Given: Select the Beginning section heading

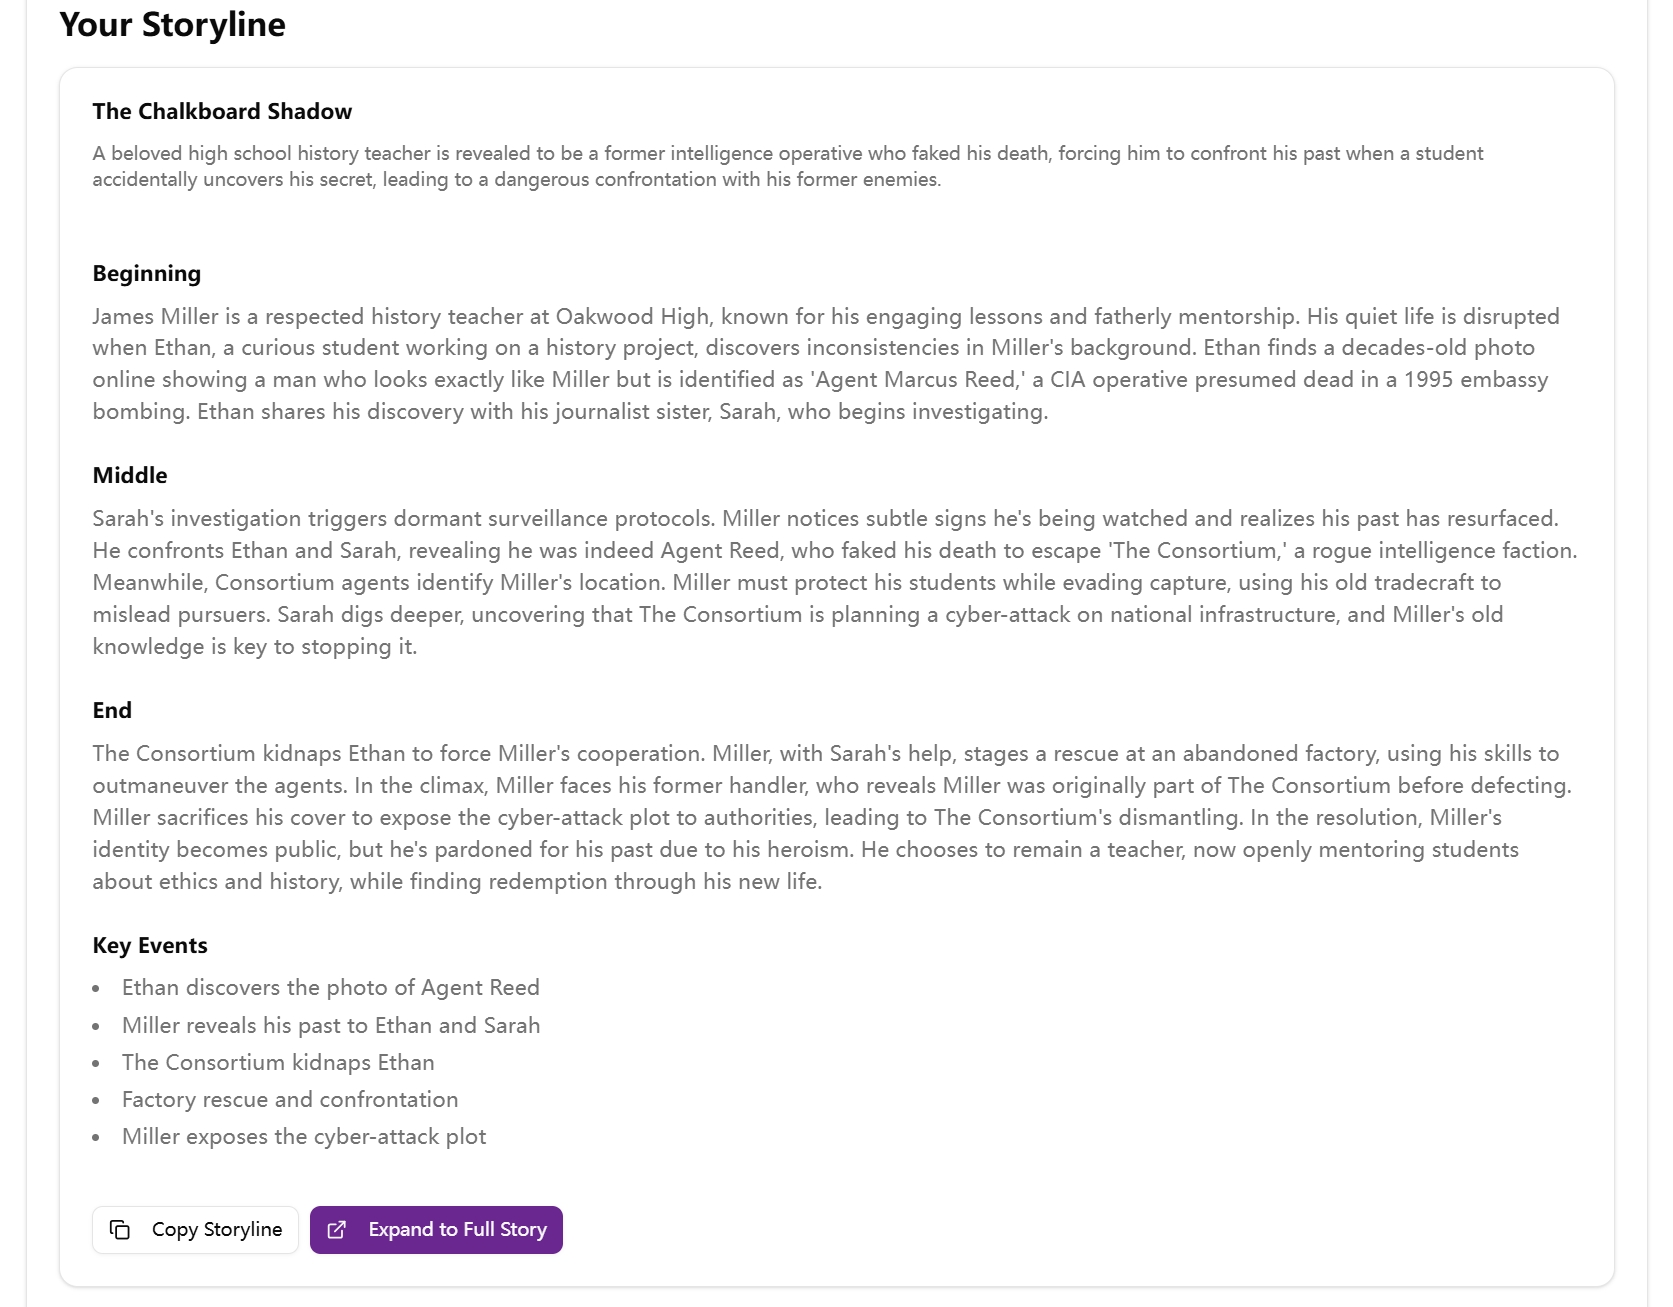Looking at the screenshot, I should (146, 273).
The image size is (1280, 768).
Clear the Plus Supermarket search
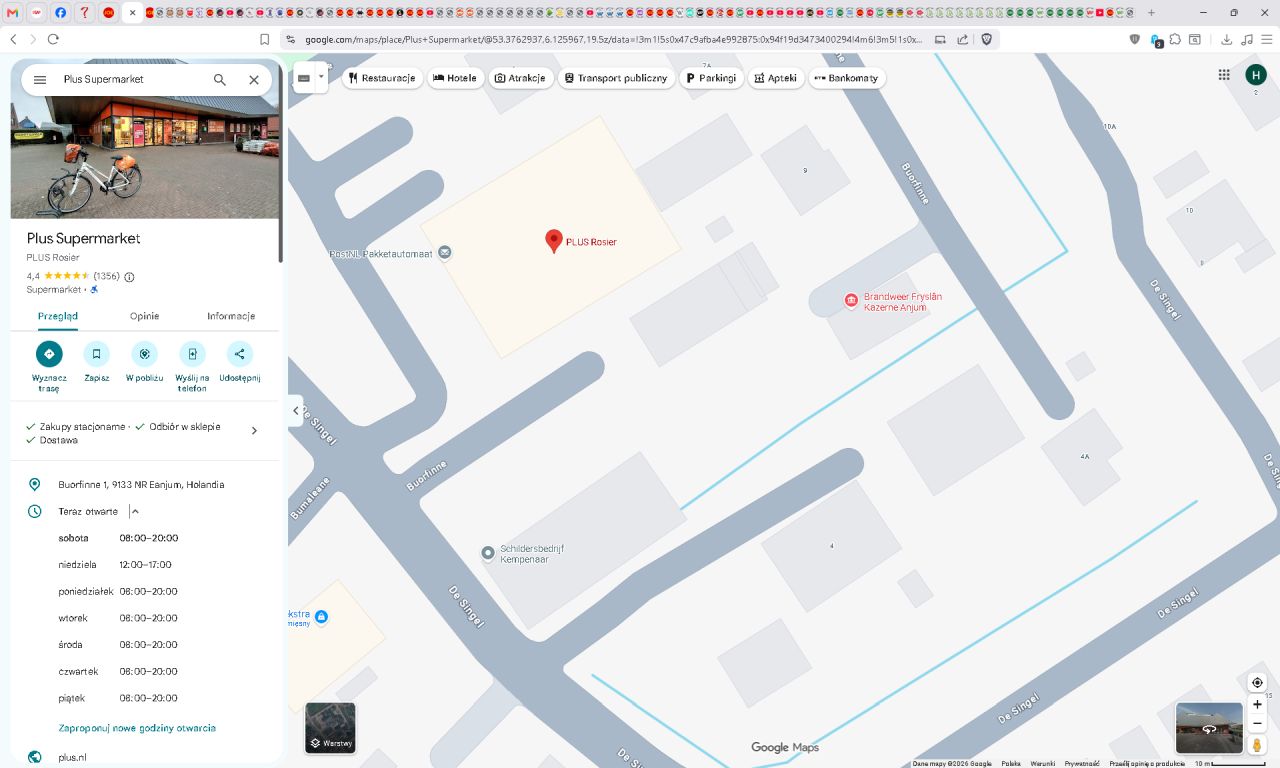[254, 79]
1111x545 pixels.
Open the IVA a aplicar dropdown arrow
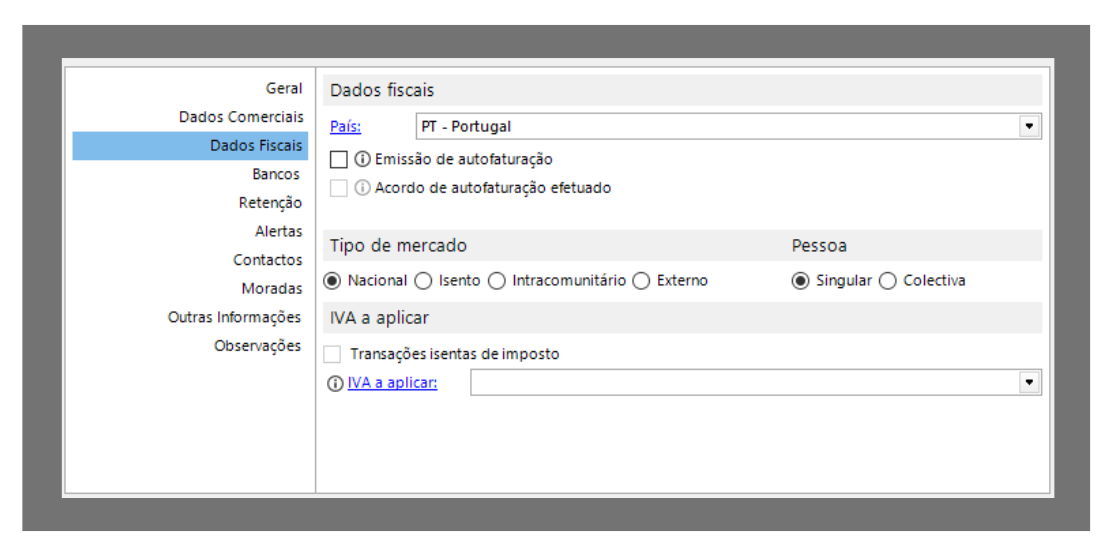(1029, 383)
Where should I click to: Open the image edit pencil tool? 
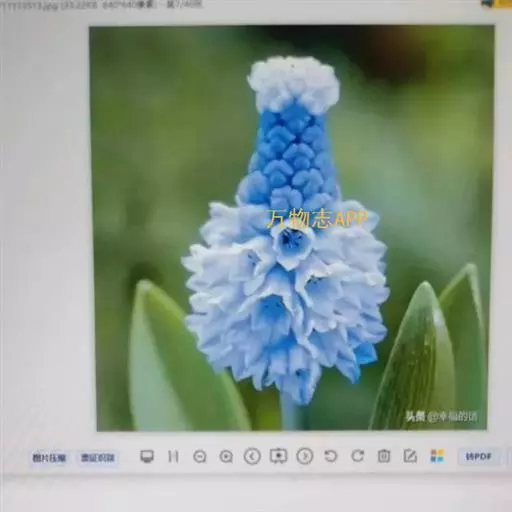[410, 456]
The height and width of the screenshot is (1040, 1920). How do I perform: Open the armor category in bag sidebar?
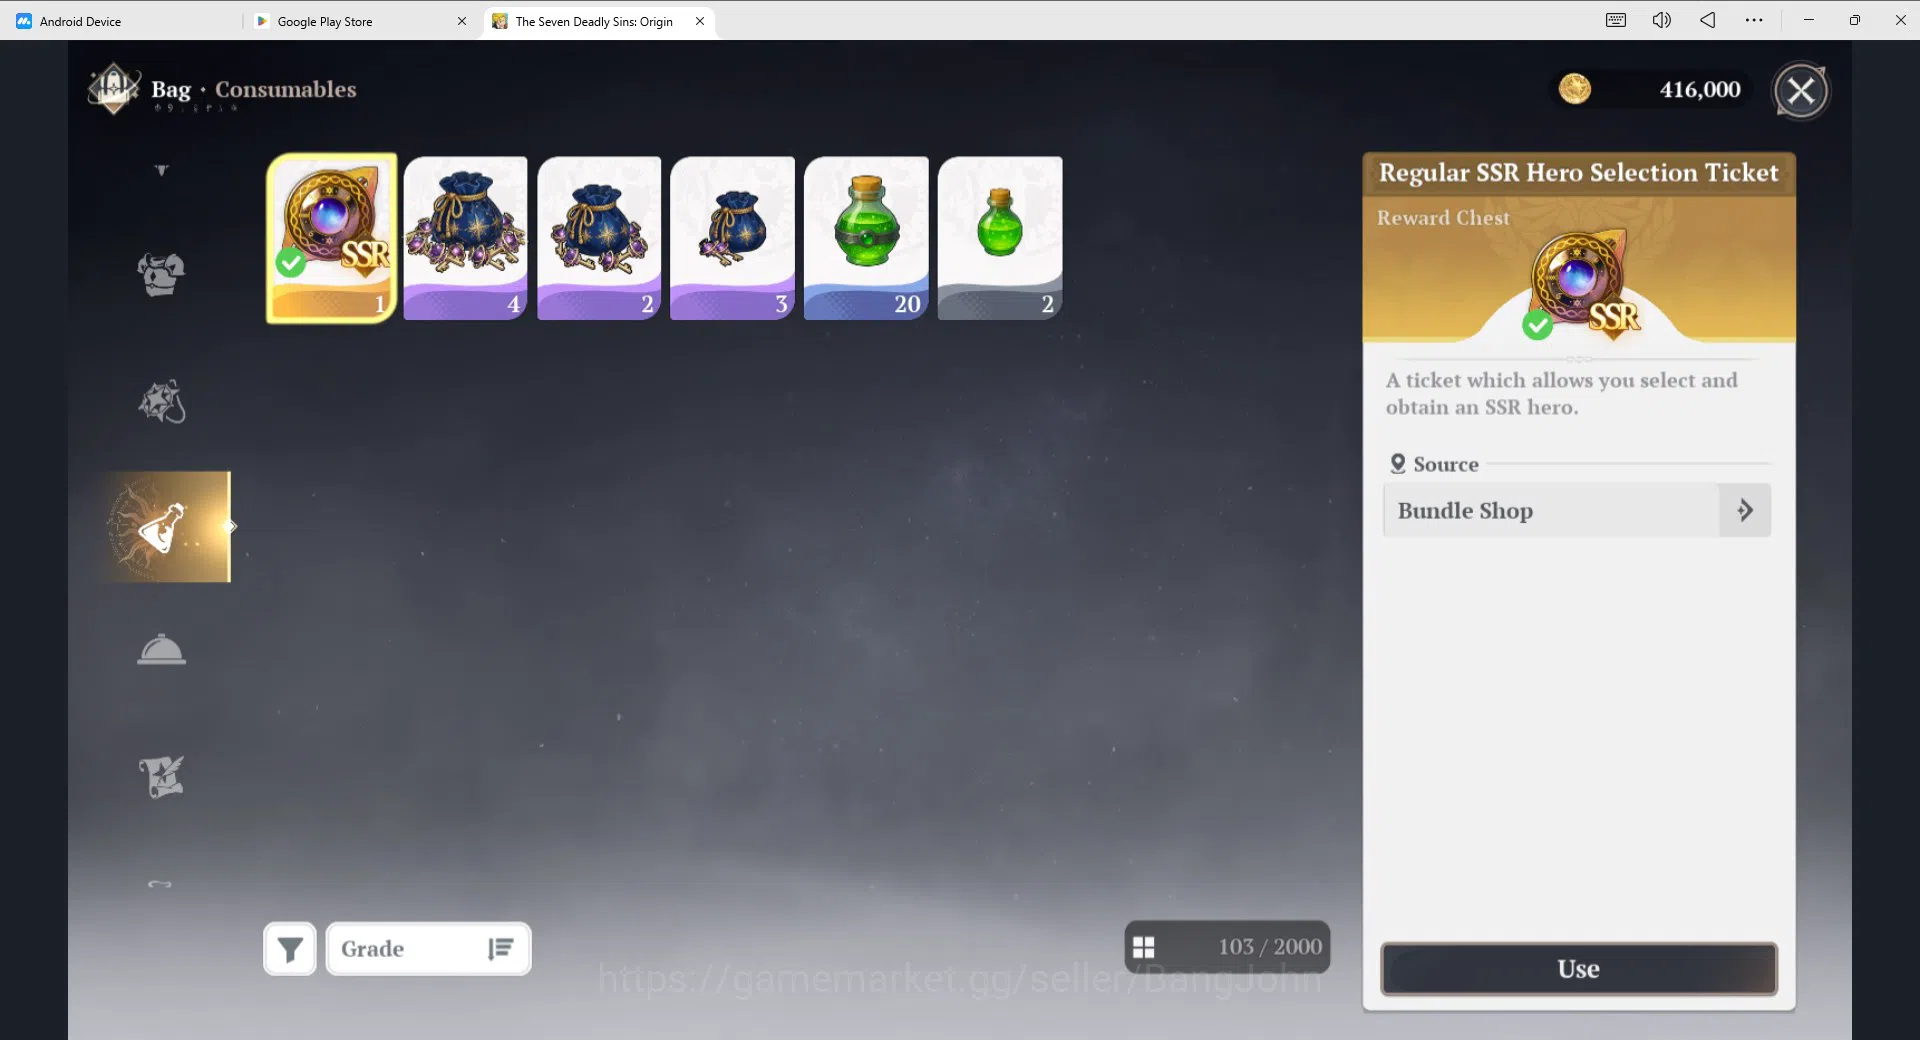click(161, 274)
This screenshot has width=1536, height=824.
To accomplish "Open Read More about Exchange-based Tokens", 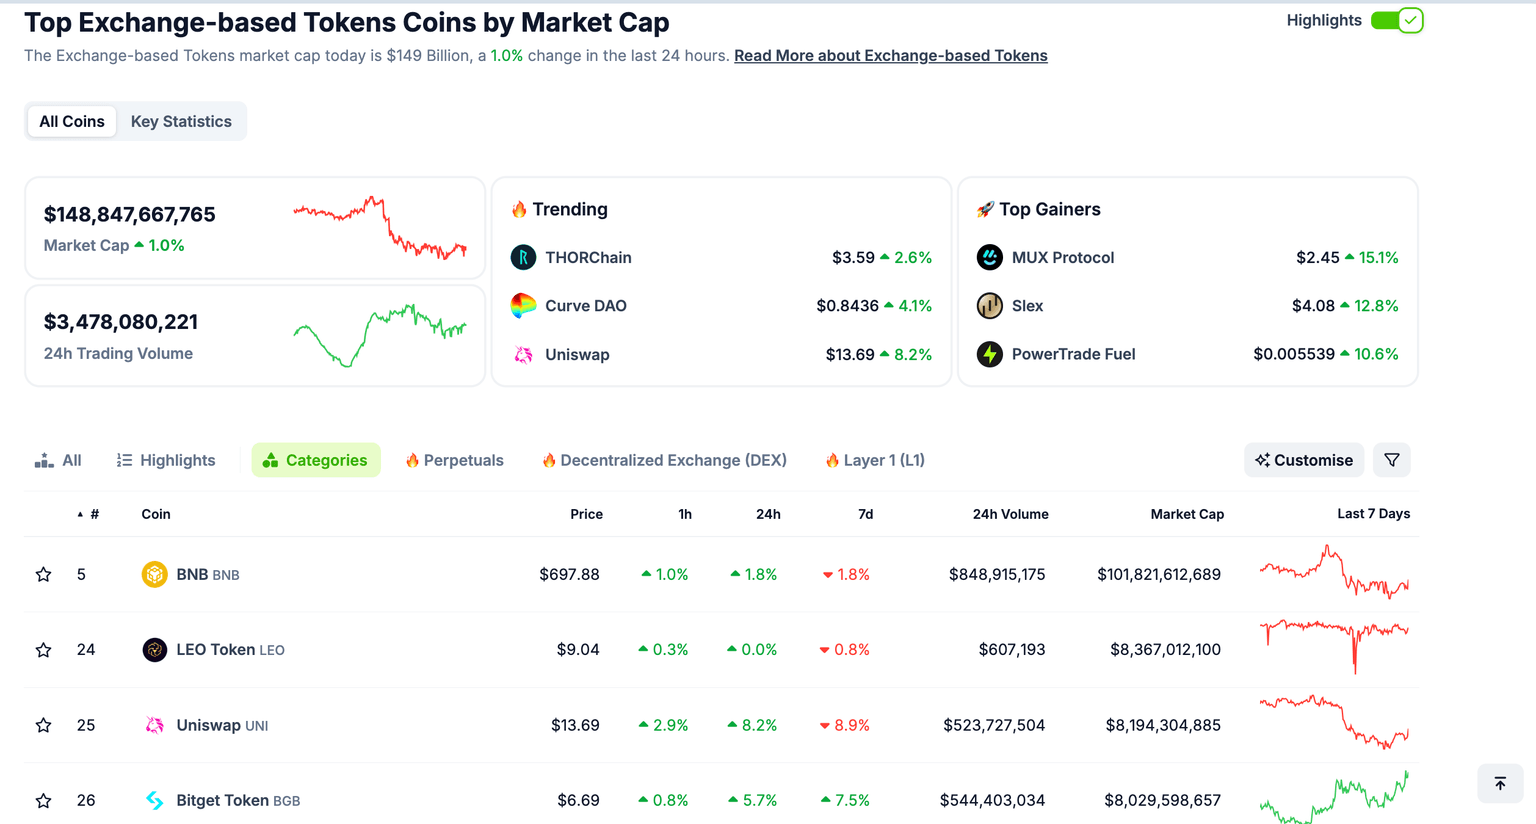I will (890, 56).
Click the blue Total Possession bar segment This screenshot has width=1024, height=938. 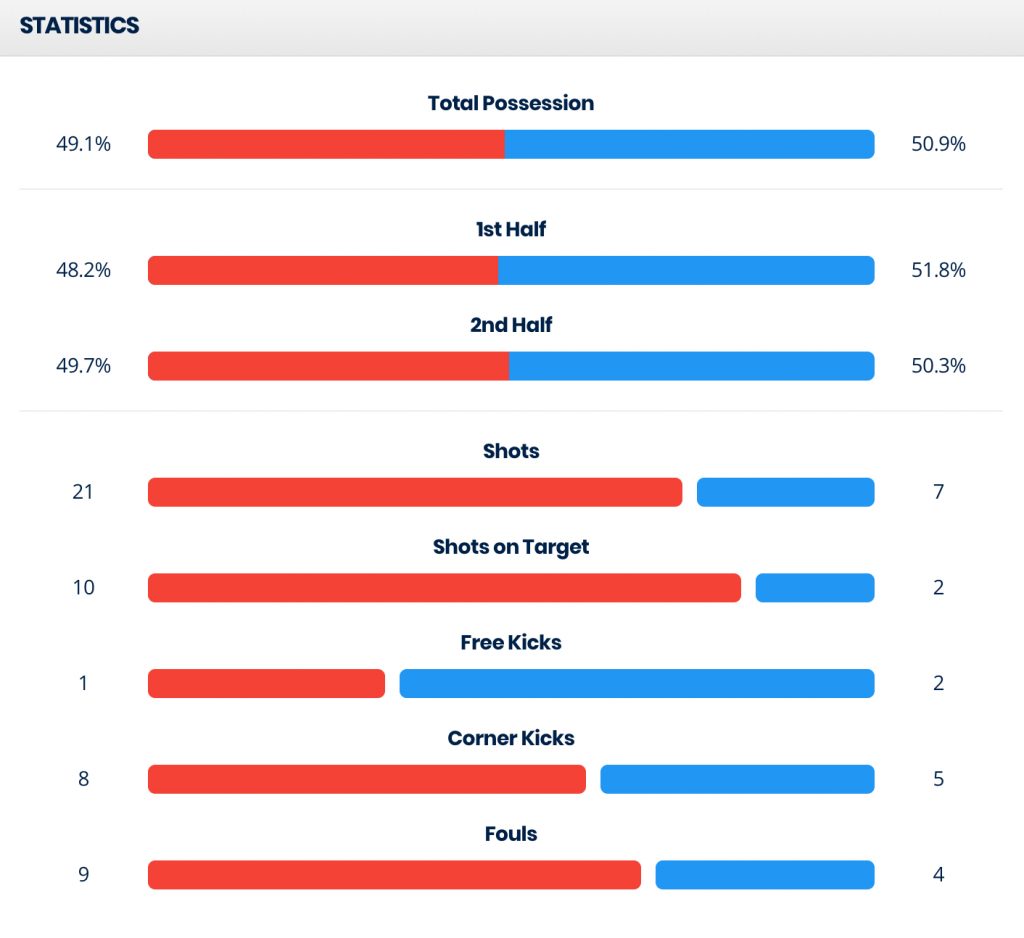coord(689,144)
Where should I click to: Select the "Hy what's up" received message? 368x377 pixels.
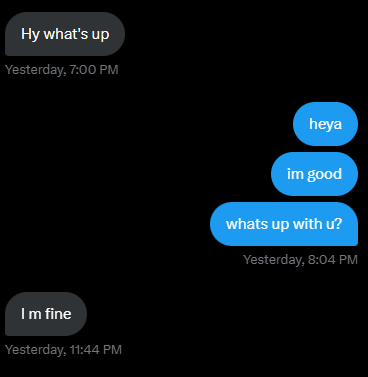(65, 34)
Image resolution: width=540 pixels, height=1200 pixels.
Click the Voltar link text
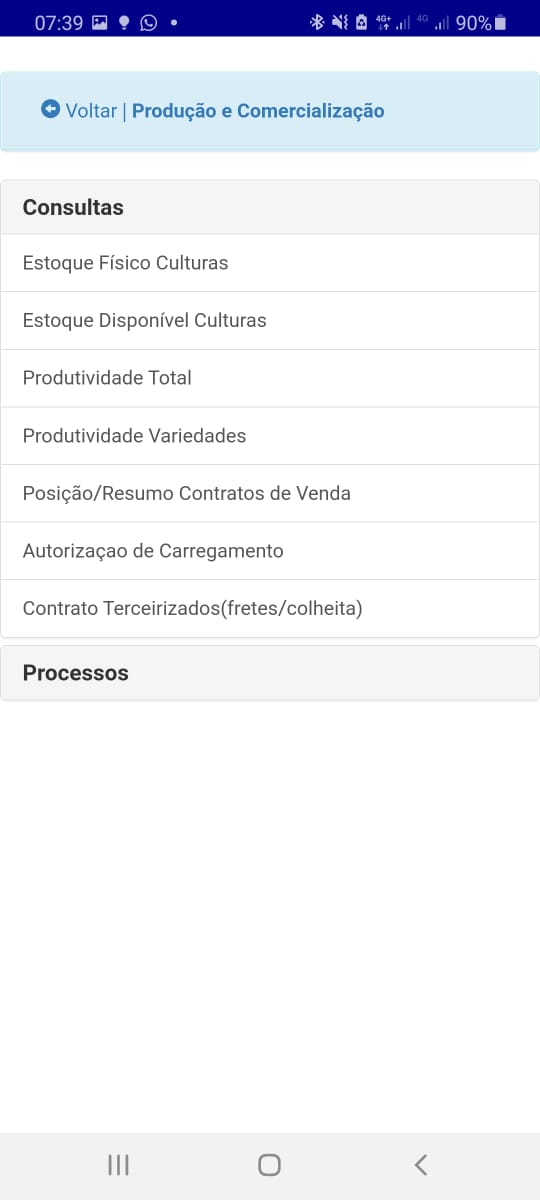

• • • •

## To do
Exactly the lines from the top of the listing through the line with "This screenshot has width=1536, height=824.", and no pictures, should be printed.

## Result of the task
Given: Select the Beginning section heading

Looking at the screenshot, I should (146, 273).
The image size is (1280, 768).
Clear the Plus Supermarket search
[254, 79]
1111x545 pixels.
Open the IVA a aplicar dropdown arrow
(1029, 383)
Where should I click to: Open the image edit pencil tool? 
[410, 456]
The height and width of the screenshot is (1040, 1920). How do I perform: Open the armor category in bag sidebar?
click(161, 274)
This screenshot has width=1536, height=824.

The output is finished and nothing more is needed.